4 Dec. 1761–14 Mar. 1833
Henry Bartlett Bradford, Methodist minister and church founder, was the son of Colonel John Bradford and his first wife, Patience Reed Bradford, of Halifax County. He was a direct descendant (great-great-great-grandson) of William Bradford, governor and deputy governor of the Plymouth Colony from 1621 until 1656. Henry's father was one of the first commissioners of the peace for Halifax County, a member of the assembly, a delegate to the fourth provincial congress in 1776, a revolutionary soldier, and a representative to the first General Assembly of North Carolina under the constitution of 1776. Colonel Bradford settled near Enfield, Halifax County, on land granted by Lord Granville; a portion of this land was given to Henry.
Henry Bradford married Sarah Crowell, daughter of Edward and Martha Rayburn Crowell, on 1 Jan. 1782. The ceremony was performed by a friend of the Bradford family, the Reverend Francis Asbury. Henry and Sally, as she was known to her friends and relatives, made their home near Enfield on the land given to Henry by his father. The union produced ten children and many descendants, most of whom now live outside North Carolina.
Bradford did not share his father's love for military life or politics, even though he had seen service as a private in the Revolutionary War.
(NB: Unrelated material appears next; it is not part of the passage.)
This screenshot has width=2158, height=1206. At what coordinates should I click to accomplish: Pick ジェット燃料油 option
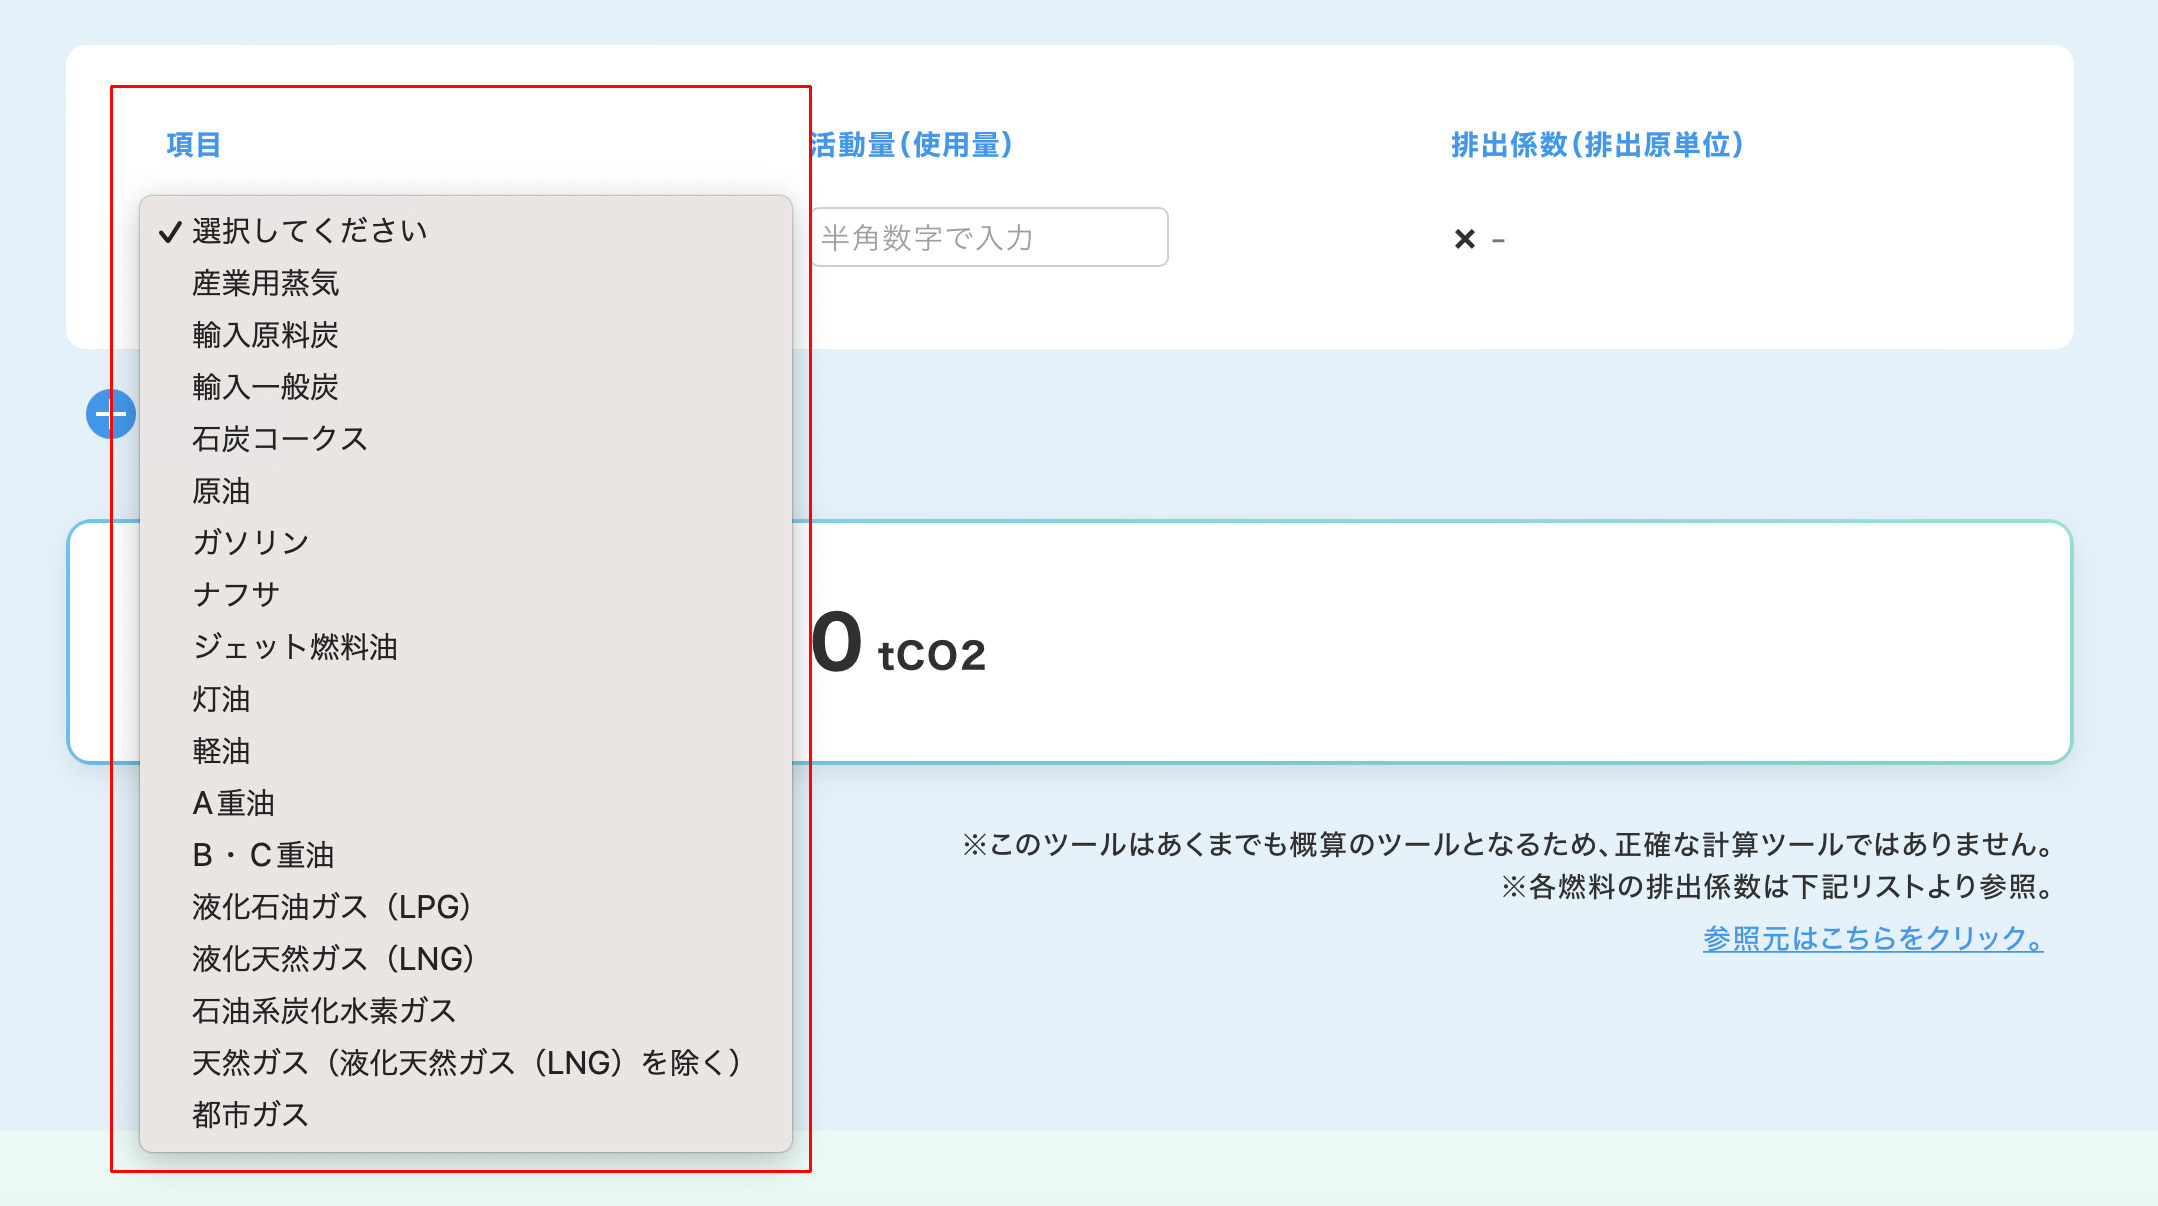click(x=295, y=647)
His leaning, for which the acquaintance with Francis Asbury was undoubtedly responsible, was toward the Methodist Episcopal church. Although he was never ordained by the church, Bradford frequently preached to the people in the area around Enfield, gaining for himself a reputation as a competent minister. Even Bishop Asbury, who visited the local church in 1802, complimented Bradford for his work in behalf of Methodism.
By the late eighteenth century, Bradford had a regular congregation attending his sermons, which, prior to the erection of the first house of worship, were camp meetings held on his land near Enfield. Temporary log huts in the arbor provided shelter from inclement weather. A building called Bradford's Meeting House was completed about 1790, and a few years later the congregation had grown large enough for incorporation into the Methodist Episcopal Church in America.
During the first quarter of the nineteenth century, concern for reform within the Methodist Episcopal church provoked internal quarrels and led to schisms within the church body. Bradford supported the movement for change and demonstrated his activism by joining the Roanoke Union Society, an organization formed for serious consideration of reform measures within the Methodist church. Bradford hosted three meetings of the society in 1824 and 1825, despite its censure as a subversive group by the church hierarchy. A few years later, Bradford was among a group of ministers called to appear before the board of bishops for activity in the Roanoke Union Society and for patronizing Mutual Rights, a publication advocating church reform. In December 1828, Bradford was a delegate to the assembly that created the Methodist Protestant Church in North Carolina. He immediately joined the annual conference and began riding the Roanoke Circuit from his home near Enfield.
Bradford continued his work for the Methodist Protestant church until his death. His widow left North Carolina to live with her son Richard in Florida, where she died five years later.